▶ _YOUR OBJECTIVE_:
Give the records again in full, exactly as they appear.

▶ _ENTRIES SHOWN_:
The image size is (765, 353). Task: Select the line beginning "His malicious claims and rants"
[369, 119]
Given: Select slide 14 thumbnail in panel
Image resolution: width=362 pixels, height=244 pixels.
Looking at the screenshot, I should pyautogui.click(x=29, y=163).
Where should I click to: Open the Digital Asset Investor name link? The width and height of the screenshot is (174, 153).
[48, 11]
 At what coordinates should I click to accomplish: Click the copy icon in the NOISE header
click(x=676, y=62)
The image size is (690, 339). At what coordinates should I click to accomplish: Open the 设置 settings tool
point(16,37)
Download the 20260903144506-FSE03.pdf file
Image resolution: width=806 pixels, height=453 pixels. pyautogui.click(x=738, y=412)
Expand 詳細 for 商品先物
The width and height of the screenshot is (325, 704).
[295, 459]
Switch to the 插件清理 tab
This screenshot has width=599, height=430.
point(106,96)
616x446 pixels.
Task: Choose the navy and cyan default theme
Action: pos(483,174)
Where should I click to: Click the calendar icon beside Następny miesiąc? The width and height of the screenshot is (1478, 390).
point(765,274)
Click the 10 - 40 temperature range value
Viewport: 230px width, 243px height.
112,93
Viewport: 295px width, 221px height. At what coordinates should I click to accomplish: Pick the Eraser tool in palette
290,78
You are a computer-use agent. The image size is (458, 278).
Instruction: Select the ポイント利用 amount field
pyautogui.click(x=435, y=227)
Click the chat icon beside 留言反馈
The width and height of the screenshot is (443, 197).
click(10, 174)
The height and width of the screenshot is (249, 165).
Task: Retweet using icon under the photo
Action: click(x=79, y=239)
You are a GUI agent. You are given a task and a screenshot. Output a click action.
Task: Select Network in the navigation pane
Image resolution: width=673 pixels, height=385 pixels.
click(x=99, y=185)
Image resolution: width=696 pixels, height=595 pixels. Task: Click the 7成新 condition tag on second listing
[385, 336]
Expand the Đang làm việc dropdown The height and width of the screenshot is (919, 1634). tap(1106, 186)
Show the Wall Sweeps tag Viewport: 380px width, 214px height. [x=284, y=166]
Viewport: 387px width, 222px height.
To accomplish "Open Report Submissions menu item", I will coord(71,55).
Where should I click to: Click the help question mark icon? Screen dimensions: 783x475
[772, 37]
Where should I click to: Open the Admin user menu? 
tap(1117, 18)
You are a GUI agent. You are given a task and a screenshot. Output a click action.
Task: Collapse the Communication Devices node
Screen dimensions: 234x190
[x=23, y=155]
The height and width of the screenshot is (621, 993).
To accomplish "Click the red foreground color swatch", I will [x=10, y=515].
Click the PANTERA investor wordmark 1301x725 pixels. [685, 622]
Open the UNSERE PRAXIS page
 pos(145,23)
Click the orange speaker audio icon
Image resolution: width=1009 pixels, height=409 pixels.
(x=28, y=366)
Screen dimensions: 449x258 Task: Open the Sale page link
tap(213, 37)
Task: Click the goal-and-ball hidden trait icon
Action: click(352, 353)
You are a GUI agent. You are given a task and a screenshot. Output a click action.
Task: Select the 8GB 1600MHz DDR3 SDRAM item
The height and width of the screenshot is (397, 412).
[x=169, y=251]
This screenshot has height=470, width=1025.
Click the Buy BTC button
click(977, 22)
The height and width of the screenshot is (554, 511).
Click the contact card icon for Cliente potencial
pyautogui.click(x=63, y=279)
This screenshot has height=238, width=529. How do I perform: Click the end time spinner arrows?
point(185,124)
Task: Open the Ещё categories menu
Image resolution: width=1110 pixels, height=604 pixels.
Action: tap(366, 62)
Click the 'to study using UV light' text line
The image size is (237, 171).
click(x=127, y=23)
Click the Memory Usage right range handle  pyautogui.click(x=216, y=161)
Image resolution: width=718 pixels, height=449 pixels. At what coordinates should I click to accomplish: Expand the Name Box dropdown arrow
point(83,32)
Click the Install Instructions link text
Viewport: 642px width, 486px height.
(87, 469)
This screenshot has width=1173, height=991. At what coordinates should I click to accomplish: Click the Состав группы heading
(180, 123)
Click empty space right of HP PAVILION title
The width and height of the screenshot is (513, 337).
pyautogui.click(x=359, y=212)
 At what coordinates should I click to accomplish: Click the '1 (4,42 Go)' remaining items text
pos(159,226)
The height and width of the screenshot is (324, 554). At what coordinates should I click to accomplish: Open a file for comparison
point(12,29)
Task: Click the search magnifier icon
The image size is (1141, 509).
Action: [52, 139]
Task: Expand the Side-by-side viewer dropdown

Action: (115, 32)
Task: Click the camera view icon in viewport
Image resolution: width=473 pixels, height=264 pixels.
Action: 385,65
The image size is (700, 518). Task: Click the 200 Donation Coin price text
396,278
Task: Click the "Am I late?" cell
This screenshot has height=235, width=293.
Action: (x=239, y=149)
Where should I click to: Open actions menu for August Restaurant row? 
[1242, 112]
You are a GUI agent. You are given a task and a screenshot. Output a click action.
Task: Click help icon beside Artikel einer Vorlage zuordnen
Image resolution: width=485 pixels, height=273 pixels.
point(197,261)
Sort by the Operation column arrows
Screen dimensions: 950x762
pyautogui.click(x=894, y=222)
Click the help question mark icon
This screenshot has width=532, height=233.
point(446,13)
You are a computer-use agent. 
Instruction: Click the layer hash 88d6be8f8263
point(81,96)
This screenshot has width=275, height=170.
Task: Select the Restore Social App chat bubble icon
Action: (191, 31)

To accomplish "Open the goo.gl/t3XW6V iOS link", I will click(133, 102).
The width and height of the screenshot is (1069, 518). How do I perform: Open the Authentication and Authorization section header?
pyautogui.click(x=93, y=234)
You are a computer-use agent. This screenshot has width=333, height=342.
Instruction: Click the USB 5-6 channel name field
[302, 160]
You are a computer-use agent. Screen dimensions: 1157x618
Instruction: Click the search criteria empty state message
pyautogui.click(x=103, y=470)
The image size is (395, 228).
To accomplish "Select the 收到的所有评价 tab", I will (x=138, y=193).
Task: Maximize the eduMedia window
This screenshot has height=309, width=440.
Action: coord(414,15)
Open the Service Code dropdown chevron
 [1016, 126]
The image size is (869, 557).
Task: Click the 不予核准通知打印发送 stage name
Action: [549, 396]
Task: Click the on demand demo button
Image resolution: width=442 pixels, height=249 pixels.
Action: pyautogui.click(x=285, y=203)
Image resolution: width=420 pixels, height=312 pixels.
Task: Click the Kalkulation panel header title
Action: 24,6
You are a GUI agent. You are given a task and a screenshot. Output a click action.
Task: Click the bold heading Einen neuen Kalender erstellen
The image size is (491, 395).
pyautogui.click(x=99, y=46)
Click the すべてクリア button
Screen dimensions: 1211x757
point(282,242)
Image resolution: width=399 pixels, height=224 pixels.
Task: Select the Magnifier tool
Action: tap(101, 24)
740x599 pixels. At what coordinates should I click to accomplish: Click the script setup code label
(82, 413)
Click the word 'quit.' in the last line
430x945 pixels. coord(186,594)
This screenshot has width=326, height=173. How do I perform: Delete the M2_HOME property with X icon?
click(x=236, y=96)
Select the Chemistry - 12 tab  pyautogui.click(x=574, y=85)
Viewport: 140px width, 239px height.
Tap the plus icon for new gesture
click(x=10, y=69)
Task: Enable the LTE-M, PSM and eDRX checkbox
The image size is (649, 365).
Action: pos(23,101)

▶ _EXPECTED ANSWER_:
The image size is (765, 353). Task: Select the line beginning "His malicious claims and rants"
[369, 119]
Given: Select slide 14 thumbnail in panel
Image resolution: width=362 pixels, height=244 pixels.
Looking at the screenshot, I should pyautogui.click(x=29, y=163).
Where should I click to: Open the Digital Asset Investor name link? The width and height of the screenshot is (174, 153).
[48, 11]
 At what coordinates should I click to accomplish: Click the copy icon in the NOISE header
click(x=676, y=62)
The image size is (690, 339). At what coordinates should I click to accomplish: Open the 设置 settings tool
point(16,37)
Download the 20260903144506-FSE03.pdf file
Image resolution: width=806 pixels, height=453 pixels. pyautogui.click(x=738, y=412)
Expand 詳細 for 商品先物
The width and height of the screenshot is (325, 704).
[295, 459]
Switch to the 插件清理 tab
This screenshot has width=599, height=430.
point(106,96)
616x446 pixels.
Task: Choose the navy and cyan default theme
Action: pos(483,174)
Where should I click to: Click the calendar icon beside Następny miesiąc? The width and height of the screenshot is (1478, 390).
point(765,274)
Click the 10 - 40 temperature range value
Viewport: 230px width, 243px height.
112,93
Viewport: 295px width, 221px height. At what coordinates should I click to accomplish: Pick the Eraser tool in palette
290,78
You are a computer-use agent. The image size is (458, 278).
Instruction: Select the ポイント利用 amount field
pyautogui.click(x=435, y=227)
Click the chat icon beside 留言反馈
The width and height of the screenshot is (443, 197).
click(10, 174)
The height and width of the screenshot is (249, 165).
Task: Retweet using icon under the photo
Action: click(x=79, y=239)
You are a GUI agent. You are given a task and a screenshot. Output a click action.
Task: Select Network in the navigation pane
Image resolution: width=673 pixels, height=385 pixels.
click(x=99, y=185)
Image resolution: width=696 pixels, height=595 pixels. Task: Click the 7成新 condition tag on second listing
[385, 336]
Expand the Đang làm việc dropdown The height and width of the screenshot is (919, 1634). tap(1106, 186)
Show the Wall Sweeps tag Viewport: 380px width, 214px height. [x=284, y=166]
Viewport: 387px width, 222px height.
To accomplish "Open Report Submissions menu item", I will coord(71,55).
Where should I click to: Click the help question mark icon? Screen dimensions: 783x475
[772, 37]
Where should I click to: Open the Admin user menu? 
tap(1117, 18)
You are a GUI agent. You are given a task and a screenshot. Output a click action.
Task: Collapse the Communication Devices node
Screen dimensions: 234x190
[x=23, y=155]
The height and width of the screenshot is (621, 993).
To accomplish "Click the red foreground color swatch", I will [x=10, y=515].
Click the PANTERA investor wordmark 1301x725 pixels. [685, 622]
Open the UNSERE PRAXIS page
 pos(145,23)
Click the orange speaker audio icon
Image resolution: width=1009 pixels, height=409 pixels.
(x=28, y=366)
Screen dimensions: 449x258 Task: Open the Sale page link
tap(213, 37)
Task: Click the goal-and-ball hidden trait icon
Action: click(352, 353)
You are a GUI agent. You are given a task and a screenshot. Output a click action.
Task: Select the 8GB 1600MHz DDR3 SDRAM item
The height and width of the screenshot is (397, 412).
[x=169, y=251]
This screenshot has height=470, width=1025.
Click the Buy BTC button
click(977, 22)
The height and width of the screenshot is (554, 511).
Click the contact card icon for Cliente potencial
pyautogui.click(x=63, y=279)
This screenshot has height=238, width=529. How do I perform: Click the end time spinner arrows?
point(185,124)
Task: Open the Ещё categories menu
Image resolution: width=1110 pixels, height=604 pixels.
Action: tap(366, 62)
Click the 'to study using UV light' text line
The image size is (237, 171).
click(x=127, y=23)
Click the Memory Usage right range handle  pyautogui.click(x=216, y=161)
Image resolution: width=718 pixels, height=449 pixels. At what coordinates should I click to accomplish: Expand the Name Box dropdown arrow
point(83,32)
Click the Install Instructions link text
Viewport: 642px width, 486px height.
(87, 469)
This screenshot has width=1173, height=991. At what coordinates should I click to accomplish: Click the Состав группы heading
(180, 123)
Click empty space right of HP PAVILION title
The width and height of the screenshot is (513, 337).
pyautogui.click(x=359, y=212)
 At what coordinates should I click to accomplish: Click the '1 (4,42 Go)' remaining items text
pos(159,226)
The height and width of the screenshot is (324, 554). At what coordinates should I click to accomplish: Open a file for comparison
point(12,29)
Task: Click the search magnifier icon
The image size is (1141, 509).
Action: [52, 139]
Task: Expand the Side-by-side viewer dropdown

Action: (115, 32)
Task: Click the camera view icon in viewport
Image resolution: width=473 pixels, height=264 pixels.
Action: 385,65
The image size is (700, 518). Task: Click the 200 Donation Coin price text
396,278
Task: Click the "Am I late?" cell
This screenshot has height=235, width=293.
Action: (x=239, y=149)
Where should I click to: Open actions menu for August Restaurant row? 
[1242, 112]
You are a GUI agent. You are given a task and a screenshot. Output a click action.
Task: Click help icon beside Artikel einer Vorlage zuordnen
Image resolution: width=485 pixels, height=273 pixels.
point(197,261)
Sort by the Operation column arrows
Screen dimensions: 950x762
pyautogui.click(x=894, y=222)
Click the help question mark icon
This screenshot has width=532, height=233.
point(446,13)
You are a computer-use agent. 
Instruction: Click the layer hash 88d6be8f8263
point(81,96)
This screenshot has width=275, height=170.
Task: Select the Restore Social App chat bubble icon
Action: (191, 31)

To accomplish "Open the goo.gl/t3XW6V iOS link", I will click(133, 102).
The width and height of the screenshot is (1069, 518). How do I perform: Open the Authentication and Authorization section header?
pyautogui.click(x=93, y=234)
You are a computer-use agent. This screenshot has width=333, height=342.
Instruction: Click the USB 5-6 channel name field
[302, 160]
You are a computer-use agent. Screen dimensions: 1157x618
Instruction: Click the search criteria empty state message
pyautogui.click(x=103, y=470)
The image size is (395, 228).
To accomplish "Select the 收到的所有评价 tab", I will (x=138, y=193).
Task: Maximize the eduMedia window
This screenshot has height=309, width=440.
Action: coord(414,15)
Open the Service Code dropdown chevron
 [1016, 126]
The image size is (869, 557).
Task: Click the 不予核准通知打印发送 stage name
Action: [549, 396]
Task: Click the on demand demo button
Image resolution: width=442 pixels, height=249 pixels.
Action: pyautogui.click(x=285, y=203)
Image resolution: width=420 pixels, height=312 pixels.
Task: Click the Kalkulation panel header title
Action: 24,6
You are a GUI agent. You are given a task and a screenshot. Output a click action.
Task: Click the bold heading Einen neuen Kalender erstellen
The image size is (491, 395).
pyautogui.click(x=99, y=46)
Click the すべてクリア button
Screen dimensions: 1211x757
point(282,242)
Image resolution: width=399 pixels, height=224 pixels.
Task: Select the Magnifier tool
Action: tap(101, 24)
740x599 pixels. At what coordinates should I click to accomplish: Click the script setup code label
(82, 413)
Click the word 'quit.' in the last line
430x945 pixels. coord(186,594)
This screenshot has width=326, height=173. How do I perform: Delete the M2_HOME property with X icon?
click(x=236, y=96)
Select the Chemistry - 12 tab  pyautogui.click(x=574, y=85)
Viewport: 140px width, 239px height.
Tap the plus icon for new gesture
click(x=10, y=69)
Task: Enable the LTE-M, PSM and eDRX checkbox
The image size is (649, 365).
Action: pos(23,101)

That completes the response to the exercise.